How do you distinguish fibroadenoma from phyllodes tumor on breast FNA?
FAs characteristically appear at age 20-30, while phyllodes tumors appear at age 40-50. Aspirates of phyllodes tumors typically contain the same triad of features as FAs, and the epithelial component is usually indistinguishable from FA. The main differentiating diagnostic feature is the stromal component: large, highly cellular, stromal fragments; single, intact mesenchymal cells; stromal cell atypia; and mitotic activity in stromal cells favors phyllodes tumor.
How do you distinguish fibroadenoma from papillary neoplasms in the breast on FNA?
Papillary neoplasms, including benign papillomas and invasive and noninvasive papillary carcinomas, may clinically mimic FAs. A subareolar location and nipple discharge favor a papillary neoplasm. FNAs from papillary neoplasms may be similar to those of FAs. However, 3D clusters containing fibrovascular cores are a feature of papillary neoplasms and not of FAs. In addition, the stromal component is usually sparse or absent in papillary neoplasms. Tall, columnar, epithelial cells are characteristic of papillary neoplasms, but may be seen in FAs as well.
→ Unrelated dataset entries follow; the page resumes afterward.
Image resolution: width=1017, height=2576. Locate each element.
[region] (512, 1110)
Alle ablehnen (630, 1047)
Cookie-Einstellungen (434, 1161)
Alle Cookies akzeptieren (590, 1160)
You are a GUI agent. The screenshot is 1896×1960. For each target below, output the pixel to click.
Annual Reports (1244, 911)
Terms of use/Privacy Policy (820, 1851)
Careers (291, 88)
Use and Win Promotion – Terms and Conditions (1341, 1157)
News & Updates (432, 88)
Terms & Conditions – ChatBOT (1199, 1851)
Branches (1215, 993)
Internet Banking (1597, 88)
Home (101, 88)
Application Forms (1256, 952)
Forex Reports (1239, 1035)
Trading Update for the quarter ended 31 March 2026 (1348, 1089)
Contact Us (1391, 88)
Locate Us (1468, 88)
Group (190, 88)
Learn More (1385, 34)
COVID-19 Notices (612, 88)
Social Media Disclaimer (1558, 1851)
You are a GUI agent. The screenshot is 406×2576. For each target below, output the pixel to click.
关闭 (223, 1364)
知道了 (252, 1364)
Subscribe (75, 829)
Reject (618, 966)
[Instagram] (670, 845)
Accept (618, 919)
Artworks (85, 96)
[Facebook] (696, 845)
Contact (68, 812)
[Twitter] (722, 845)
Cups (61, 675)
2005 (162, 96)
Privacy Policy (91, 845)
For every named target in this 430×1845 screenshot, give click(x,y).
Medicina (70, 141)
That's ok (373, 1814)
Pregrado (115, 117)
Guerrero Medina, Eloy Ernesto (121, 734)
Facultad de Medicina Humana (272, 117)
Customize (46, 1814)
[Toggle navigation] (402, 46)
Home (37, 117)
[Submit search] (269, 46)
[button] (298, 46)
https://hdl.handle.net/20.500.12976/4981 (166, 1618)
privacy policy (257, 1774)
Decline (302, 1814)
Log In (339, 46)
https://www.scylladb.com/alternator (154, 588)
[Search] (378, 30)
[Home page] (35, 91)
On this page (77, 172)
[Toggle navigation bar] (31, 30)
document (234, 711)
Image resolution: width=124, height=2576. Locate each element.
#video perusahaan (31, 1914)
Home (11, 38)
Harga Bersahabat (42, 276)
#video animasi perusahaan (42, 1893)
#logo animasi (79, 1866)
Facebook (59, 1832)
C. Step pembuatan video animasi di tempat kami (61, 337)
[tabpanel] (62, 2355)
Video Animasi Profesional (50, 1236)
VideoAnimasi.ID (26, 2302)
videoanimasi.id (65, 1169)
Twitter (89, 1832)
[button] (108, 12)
Candida ___ consists of small, uniform, round budding yeast forms surrounded by clear halos on Pap stain. Unlike other Candida species, it does not form pseudohyphae in vivo or in culture.
Candida (previously Torulopsis) glabrata consists of small, uniform, round budding yeast forms surrounded by clear halos on Pap stain. Unlike other Candida species, it does not form pseudohyphae in vivo or in culture.